Das stimmt. Es gibt prominente amerikanische Juden, die Scientologen in Schutz nehmen. Einer fragte "Warum müßt Ihr eigentlich so eine Aufregung um die Scientologen machen?" Dahinter steht aber die ganze Naivität, Scientology sei nur ein religiöses Bekenntnis. Und Michael Blumenthal nimmt weniger die Scientologen in Schutz, als daß er sich für Intoleranz in Deutschland interessiert.

Gibt es überhaupt etwas, das man mit der Verfolgung der Juden vergleichen kann? Oder verbietet sich jeder Vergleich wegen der Einzigartigkeit des Holocaust von vornherein?

Ich kenne keinen angebrachten Vergleich. Es gibt aber immer einzelne Teilaspekte, die man betrachten kann. Man kann beispielsweise die Entrechtung durch die Nürnberger Gesetze im Jahre 1935 mit ähnlichen Vorgängen in einem anderen Land vergleichen. Man kann den Novemberpogrom von 1938 mit einem russischen Pogrom Ende des 19. Jahrhunderts vergleichen. Aber man kann nicht den ganzen Ablauf, die ganze Inszenierung, Planung und Durchführung der Ausgrenzung und Vernichtung der sechs Millionen Juden mit irgendetwas anderem vergleichen.

Heißt das bezogen auf den Scientology-Brief: Wenn man vergleichen will, dann muß man die heutige Beobachtung der Scientologen durch Verfassungsschutzbehörden den staatlichen Maßnahmen gegenüberstellen, die 1936 gegen die Juden in Kraft gesetzt waren?

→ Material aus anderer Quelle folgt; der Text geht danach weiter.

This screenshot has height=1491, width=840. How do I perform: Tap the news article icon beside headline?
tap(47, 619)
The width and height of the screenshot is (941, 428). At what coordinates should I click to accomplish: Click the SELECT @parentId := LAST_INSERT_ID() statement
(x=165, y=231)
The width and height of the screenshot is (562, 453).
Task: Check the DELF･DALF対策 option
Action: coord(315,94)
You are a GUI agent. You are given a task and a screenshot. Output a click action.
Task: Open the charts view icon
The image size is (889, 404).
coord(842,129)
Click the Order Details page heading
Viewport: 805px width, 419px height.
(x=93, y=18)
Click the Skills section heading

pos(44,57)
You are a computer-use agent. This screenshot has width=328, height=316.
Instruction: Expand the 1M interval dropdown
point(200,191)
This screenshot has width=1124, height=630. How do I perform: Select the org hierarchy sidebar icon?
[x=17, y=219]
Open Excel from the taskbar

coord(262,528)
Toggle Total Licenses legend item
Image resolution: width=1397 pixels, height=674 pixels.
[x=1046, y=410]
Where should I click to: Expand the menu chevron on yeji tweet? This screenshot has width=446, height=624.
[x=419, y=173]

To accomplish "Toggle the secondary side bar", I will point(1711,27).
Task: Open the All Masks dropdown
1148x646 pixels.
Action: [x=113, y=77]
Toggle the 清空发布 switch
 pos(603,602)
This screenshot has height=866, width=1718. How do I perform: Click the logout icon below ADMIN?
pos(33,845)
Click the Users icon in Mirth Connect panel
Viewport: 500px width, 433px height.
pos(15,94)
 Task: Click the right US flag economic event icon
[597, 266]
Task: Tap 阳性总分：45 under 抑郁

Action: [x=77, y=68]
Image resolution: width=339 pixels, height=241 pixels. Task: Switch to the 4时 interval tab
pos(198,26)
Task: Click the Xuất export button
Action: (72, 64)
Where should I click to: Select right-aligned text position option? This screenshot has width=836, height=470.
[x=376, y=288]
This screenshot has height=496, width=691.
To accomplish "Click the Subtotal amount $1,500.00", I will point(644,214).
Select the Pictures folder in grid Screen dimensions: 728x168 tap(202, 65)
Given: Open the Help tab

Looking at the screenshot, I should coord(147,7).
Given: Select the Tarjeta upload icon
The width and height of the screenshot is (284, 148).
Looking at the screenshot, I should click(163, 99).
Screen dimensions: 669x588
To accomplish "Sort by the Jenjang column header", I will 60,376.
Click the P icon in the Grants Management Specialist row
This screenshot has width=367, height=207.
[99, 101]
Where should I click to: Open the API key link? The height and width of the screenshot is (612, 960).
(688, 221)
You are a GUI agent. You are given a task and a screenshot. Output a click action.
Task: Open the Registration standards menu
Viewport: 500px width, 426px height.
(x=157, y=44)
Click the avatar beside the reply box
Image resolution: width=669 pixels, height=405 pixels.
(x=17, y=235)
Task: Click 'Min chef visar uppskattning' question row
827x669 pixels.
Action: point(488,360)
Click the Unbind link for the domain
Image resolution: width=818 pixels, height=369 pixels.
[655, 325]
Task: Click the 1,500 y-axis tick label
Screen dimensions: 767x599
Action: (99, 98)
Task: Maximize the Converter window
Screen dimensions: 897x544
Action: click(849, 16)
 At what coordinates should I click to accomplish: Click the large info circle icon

Ja. Und dann sieht man, daß den Juden 1936 schon die wesentlichen Bürgerrechte aberkannt worden waren. Sie konnten beispielsweise nicht mehr wählen. Bei den Scientologen ist davon keine Rede. Das, was den Scientologen in diesem Lande heute entgegenschlägt, ist Mißtrauen und eine Abwehr auf von den Scientologen praktizierte Methoden. Und auch von daher ist das ganz unvergleichbar. Denn es gab nicht im mindesten irgendwelche Aktivitäten der Juden 1933, die mit denen der Scientologen vergleichbar wären.